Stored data

────────

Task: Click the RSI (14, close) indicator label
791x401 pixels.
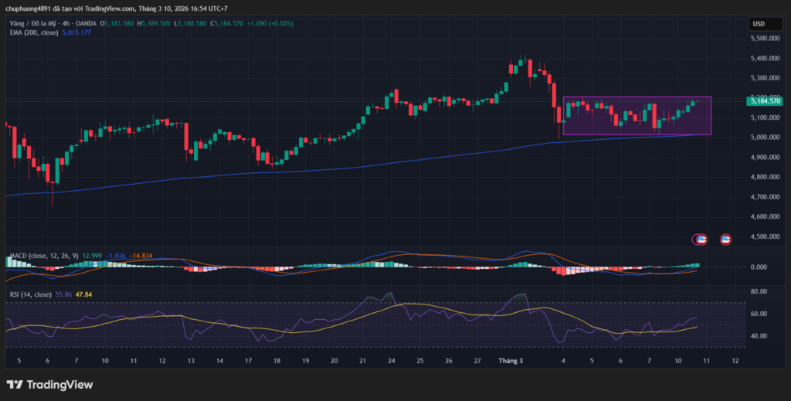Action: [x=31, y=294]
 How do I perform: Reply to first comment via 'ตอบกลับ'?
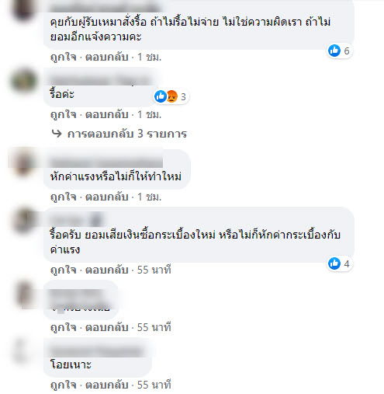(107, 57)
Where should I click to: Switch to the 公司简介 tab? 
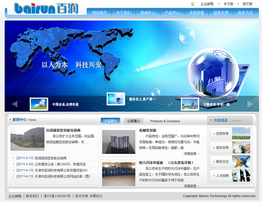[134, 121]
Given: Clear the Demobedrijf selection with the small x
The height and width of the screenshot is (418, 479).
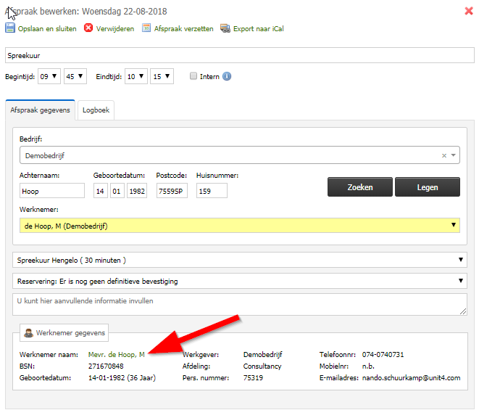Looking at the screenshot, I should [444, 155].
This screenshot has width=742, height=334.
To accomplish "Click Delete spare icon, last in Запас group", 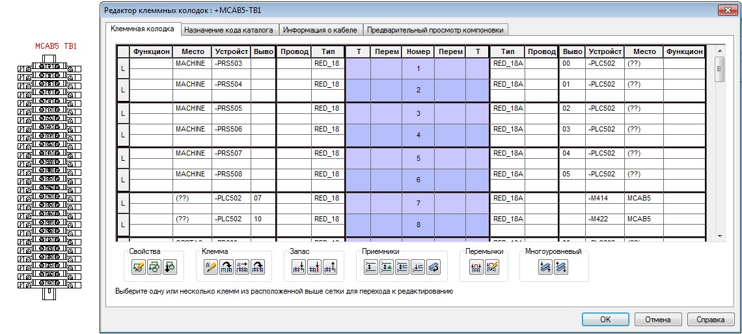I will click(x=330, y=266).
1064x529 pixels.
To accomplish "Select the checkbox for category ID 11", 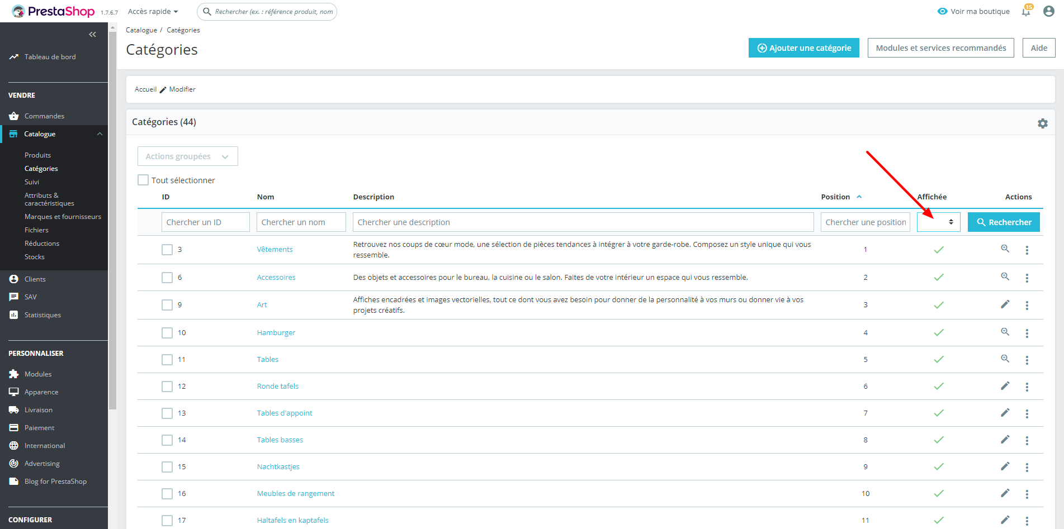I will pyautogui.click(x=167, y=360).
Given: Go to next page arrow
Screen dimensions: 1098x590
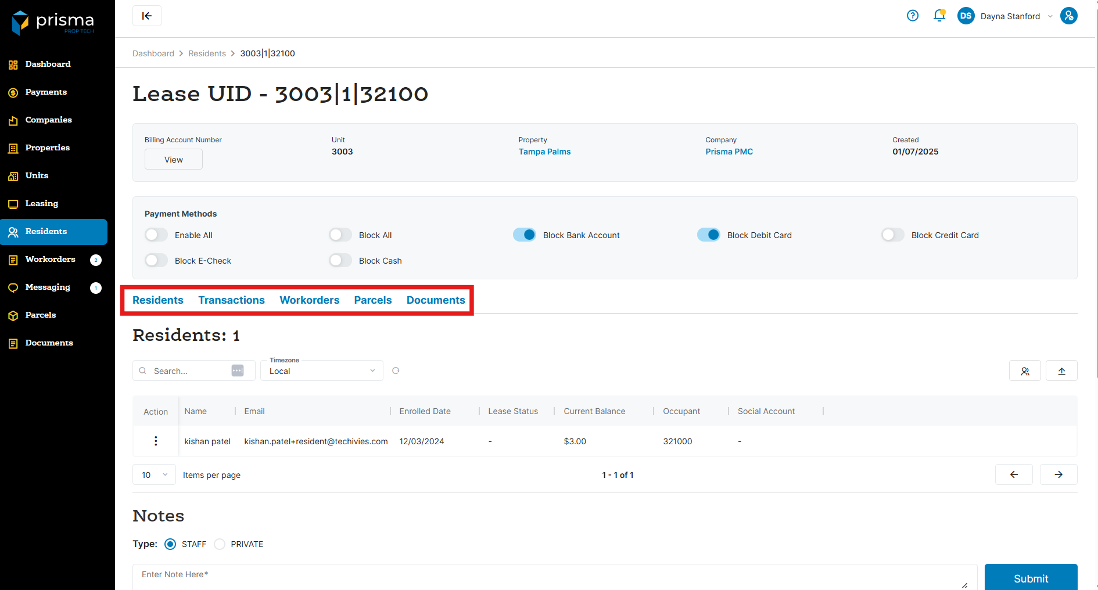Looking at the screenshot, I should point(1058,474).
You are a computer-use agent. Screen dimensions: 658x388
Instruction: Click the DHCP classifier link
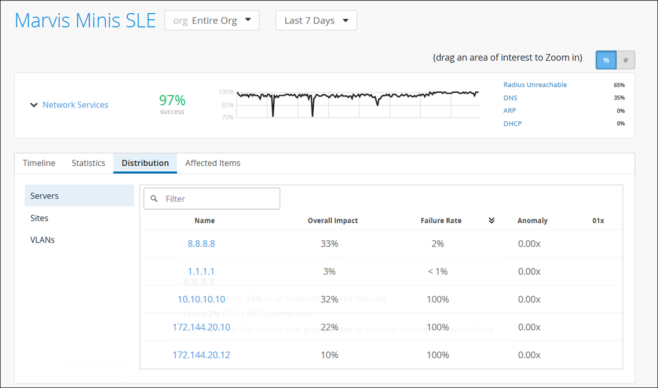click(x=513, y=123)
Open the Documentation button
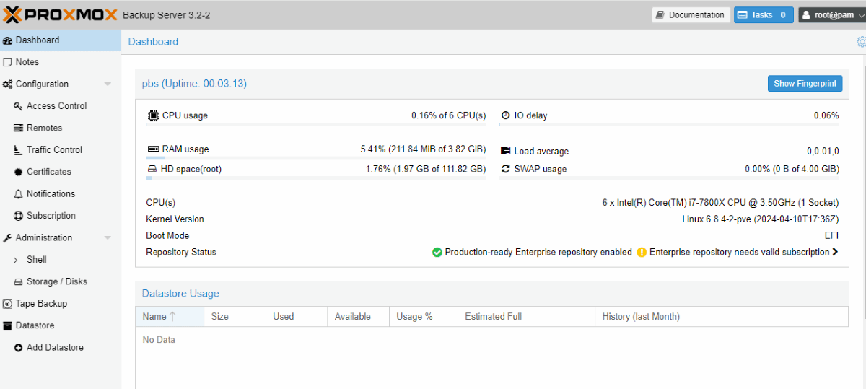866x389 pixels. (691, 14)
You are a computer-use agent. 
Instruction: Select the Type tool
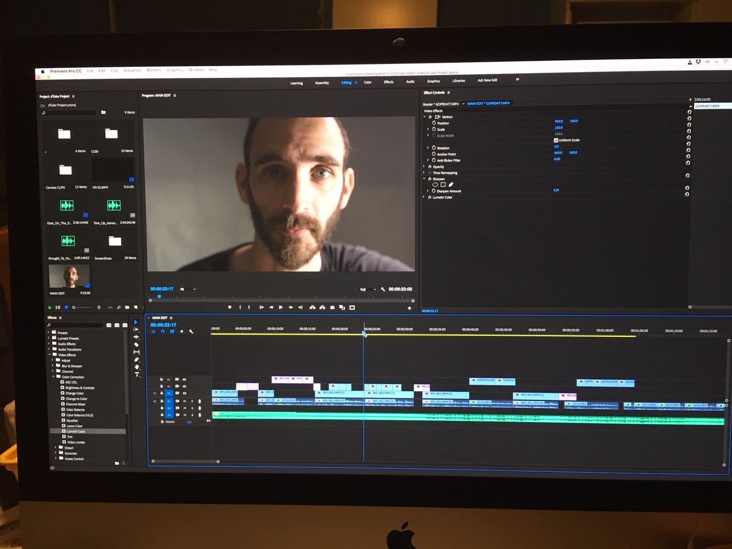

────────

• What is required
Wherever the word "computer" appears in the data, return the whole line.

• Answer box
You are a computer-use agent. Screen dimensions: 658x388
You are a computer-use agent. 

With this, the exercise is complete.